## Qué se pide
¿Concuerda cada una de estas afirmaciones con el testimonio sobre Playa Girón? Contesta sí o no y cita literalmente las palabras del texto que lo deciden. 1. Miguel es capitán de navío retirado de la Marina de Guerra Revolucionaria. 2. Eloy tenía 17 años cuando peleó en Girón. 3. La madre, Ángela Miranda Suárez, se quedó en El Gabriel.

## Texto de lectura

Testimonio de Miguel Valle Miranda, quien junto a su familia combatió la invasión mercenaria organizada por Estados Unidos en Playa Girón

Autor:

Juventud Rebelde

«Lo que Cuba puede dar y ha dado ya, es su ejemplo». (II Declaración de La Habana, 4 de febrero de 1962).

«Mi padre, Alejandro Valle, andaba con nosotros, también fusil en mano, por la Ciénaga de Zapata, combatiendo a los mercenarios. Han transcurrido 47 años, pero aquella experiencia de toda nuestra familia en Playa Girón —como la de muchas otras en Cuba— es sencillamente inolvidable».

Nos habla Miguel, capitán de navío retirado de la Marina de Guerra Revolucionaria, uno de los integrantes de la familia de los Valle Miranda, naturales de Güira de Melena y veteranos de la epopeya de Playa Girón.

Su padre, su padrastro y sus hermanos varones pertenecieron todos al heroico Batallón 180, encabezado por Jacinto Vázquez de la Garza, un teniente de Milicias de los del rombo de metal en la boina verde olivo, por ser graduado de la Escuela de Oficiales de Matanzas, a cargo del Capitán José Ramón Fernández.

El tronco de esa familia, Alejandro Valle —ya fallecido— pudiera ser considerado como un Marcos Maceo en los días «luminosos y tristes» de los combates de Girón, porque allí pelearon con él en el referido batallón, sus tres hijos: Alejandro, de 17 años; Miguel, de 20 —nuestro entrevistado— y Eloy, de 22.

En Güira de Melena quedaron, en tareas de defensa de la Revolución, la madre de aquellos milicianos, Ángela Miranda Suárez, y una de sus dos hijas, Candelaria —Candita— mientras que en El Gabriel, estaba la otra, Isa, alfabetizando.

Entre los más nobles orgullos de estos tres hermanos milicianos, estuvo siempre el instante aquel en que el padre, Alejandro, con sus 52 años a cuestas en las arenas de Girón, iba para su pozo de tirador y delante de él caminaba, con sus pasos largos y firmes, el Comandante en Jefe.

## Sección de datos
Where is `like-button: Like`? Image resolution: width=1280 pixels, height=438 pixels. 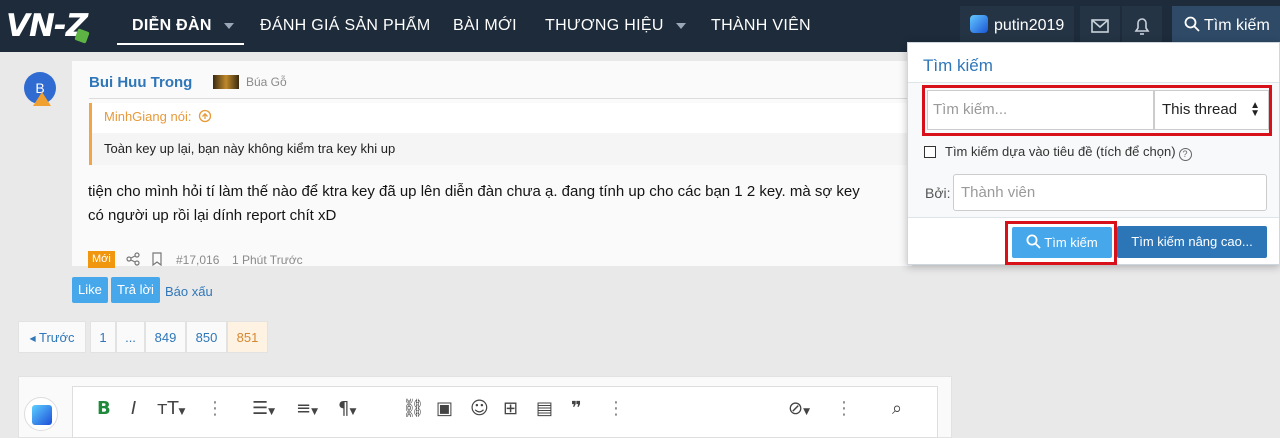
like-button: Like is located at coordinates (90, 290).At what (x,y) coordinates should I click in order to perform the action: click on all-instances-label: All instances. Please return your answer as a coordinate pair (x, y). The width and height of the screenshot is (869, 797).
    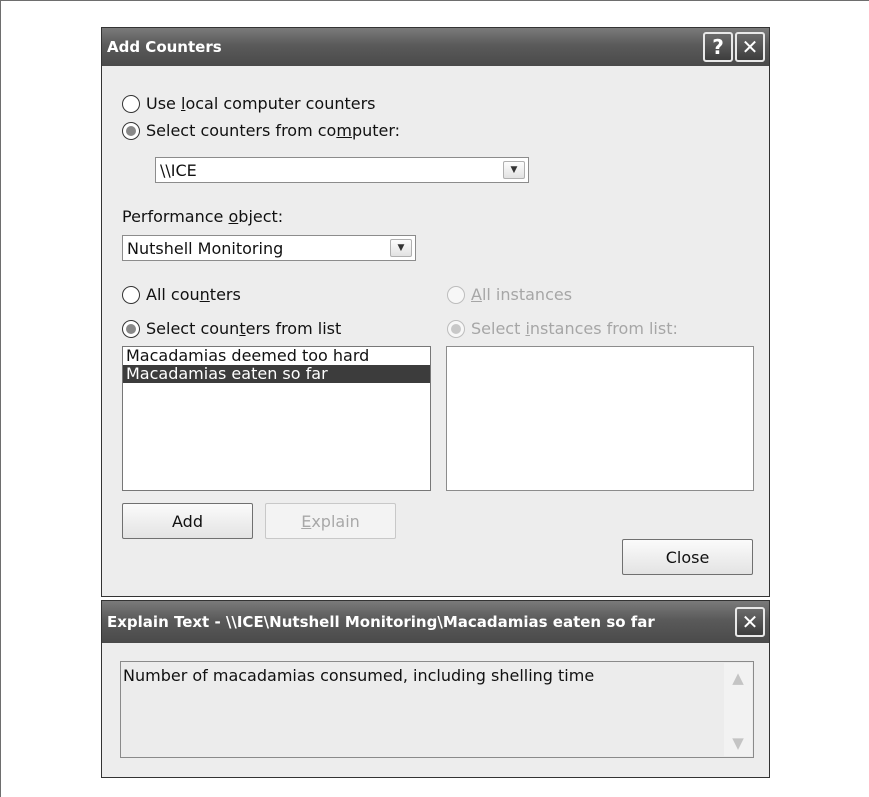
    Looking at the image, I should click on (522, 294).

## Tu respuesta
1. Sí: «capitán de navío retirado de la Marina de Guerra Revolucionaria».
2. No: «Alejandro, de 17 años; Miguel, de 20 —nuestro entrevistado— y Eloy, de 22».
3. No: «En Güira de Melena quedaron, en tareas de defensa de la Revolución, la madre de aquellos milicianos, Ángela Miranda Suárez».